[Dataset entries]
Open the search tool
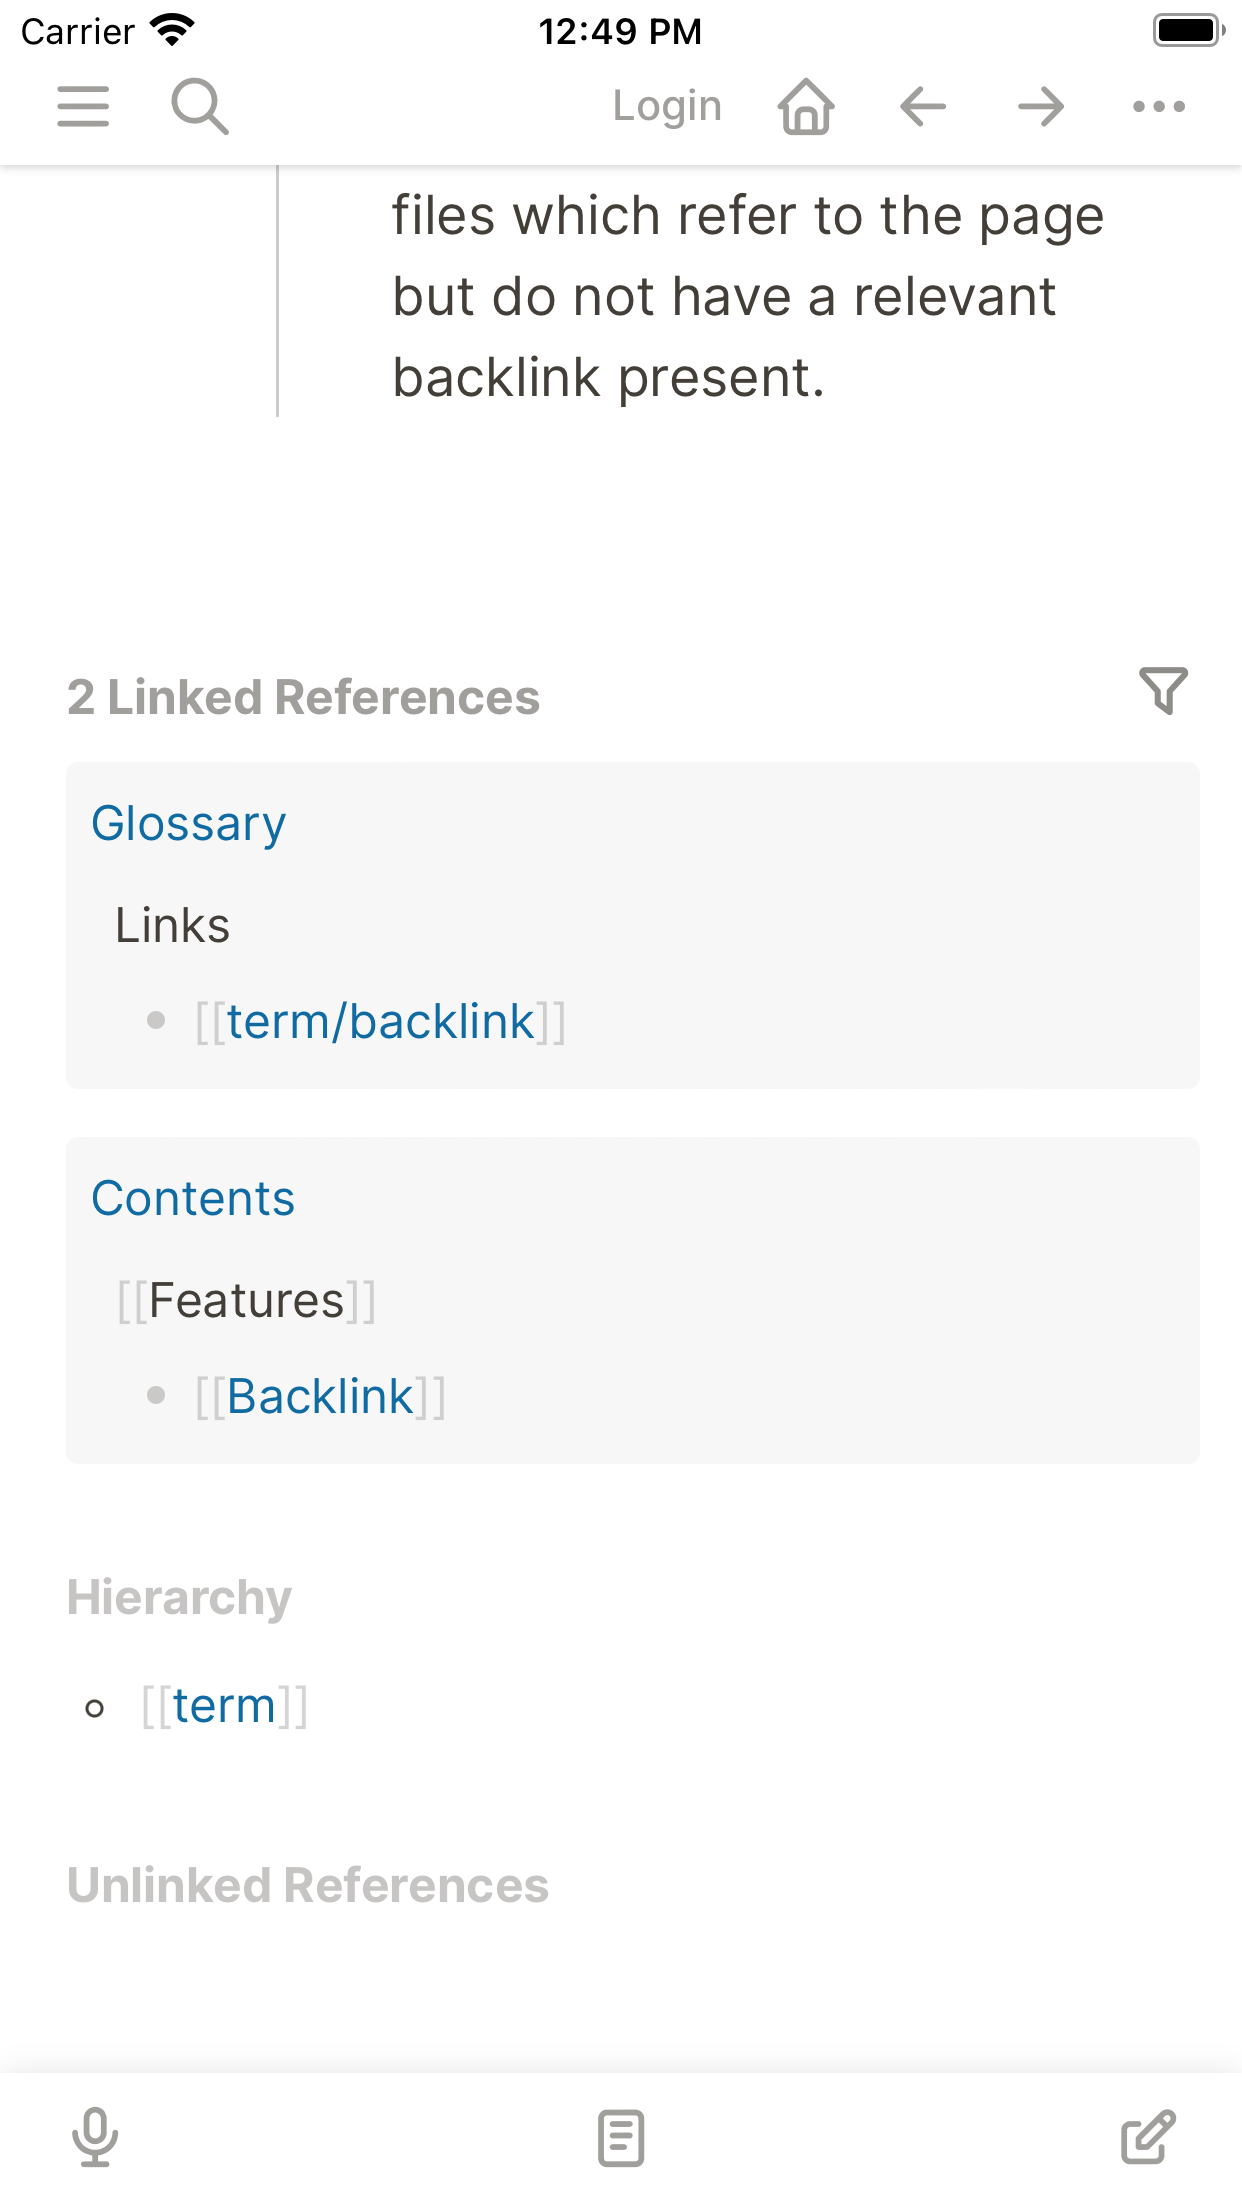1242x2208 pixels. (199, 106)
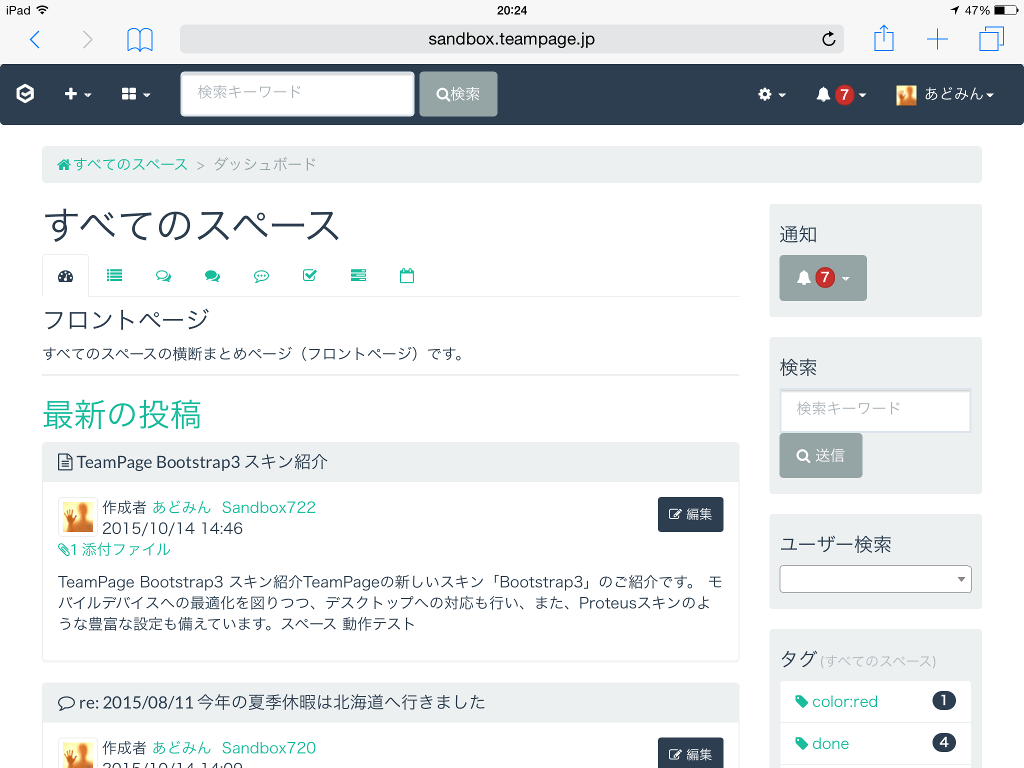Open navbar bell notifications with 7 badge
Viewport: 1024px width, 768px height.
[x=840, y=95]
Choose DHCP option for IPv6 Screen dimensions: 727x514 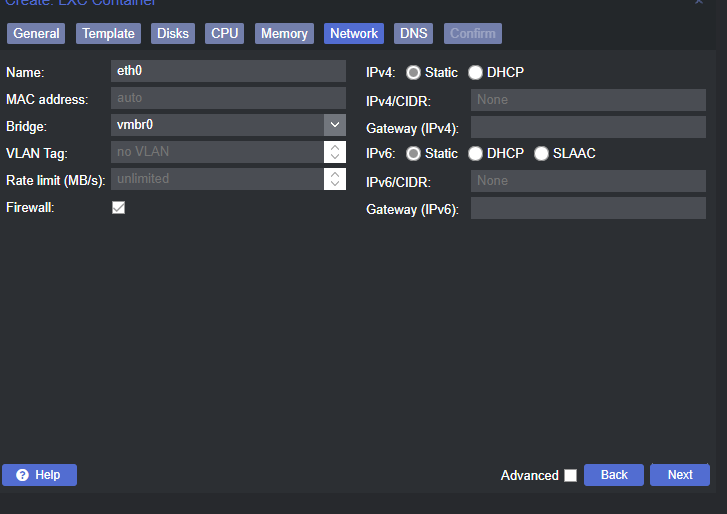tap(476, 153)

---

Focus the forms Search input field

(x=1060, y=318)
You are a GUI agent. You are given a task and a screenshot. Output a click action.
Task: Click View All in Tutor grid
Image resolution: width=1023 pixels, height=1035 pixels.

==

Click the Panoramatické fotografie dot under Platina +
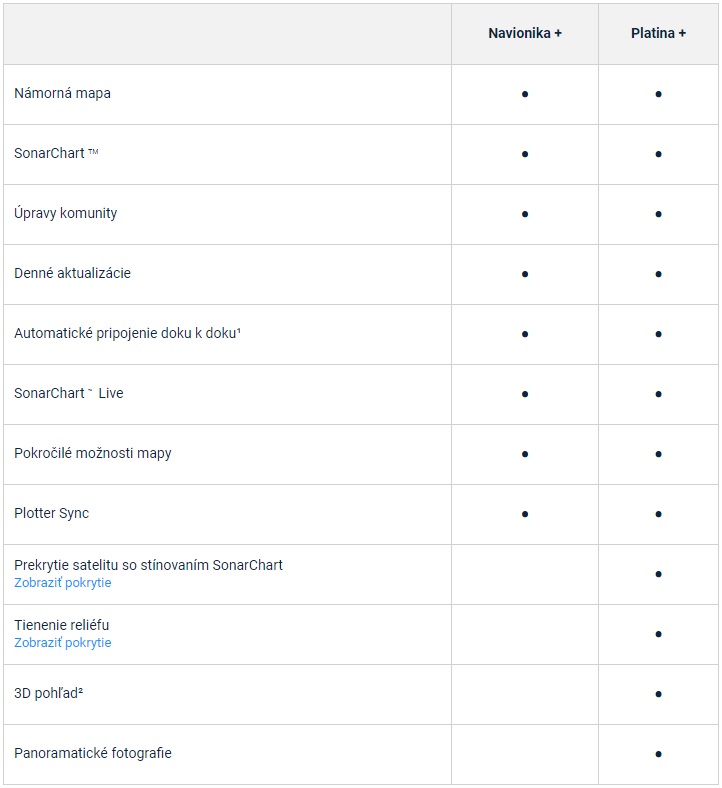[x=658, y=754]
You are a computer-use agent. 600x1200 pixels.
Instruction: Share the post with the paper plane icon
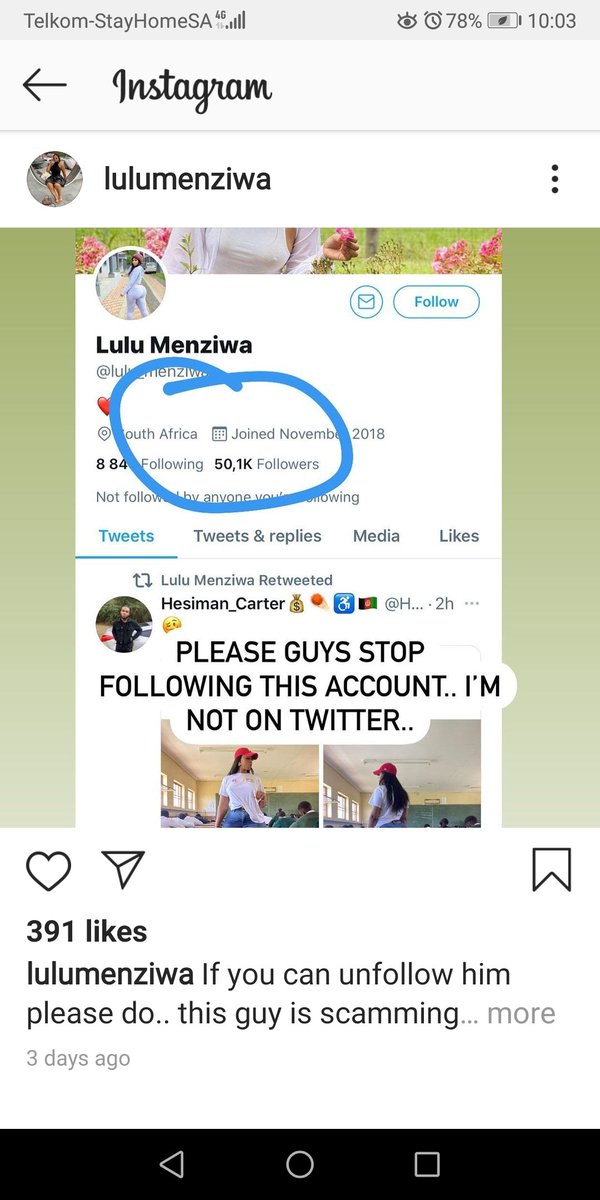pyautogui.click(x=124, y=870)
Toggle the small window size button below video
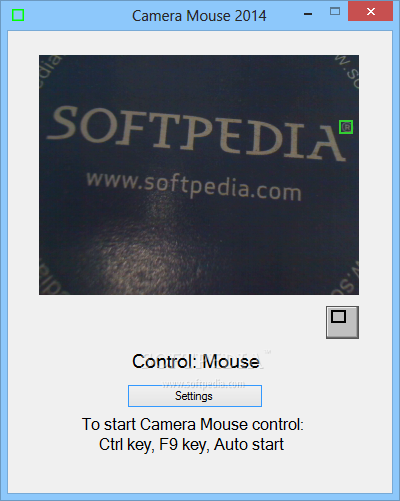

# [Task directions]
What is the number of lines in the data that hold the string "agent"? Answer with the number only.

# [Task result]
2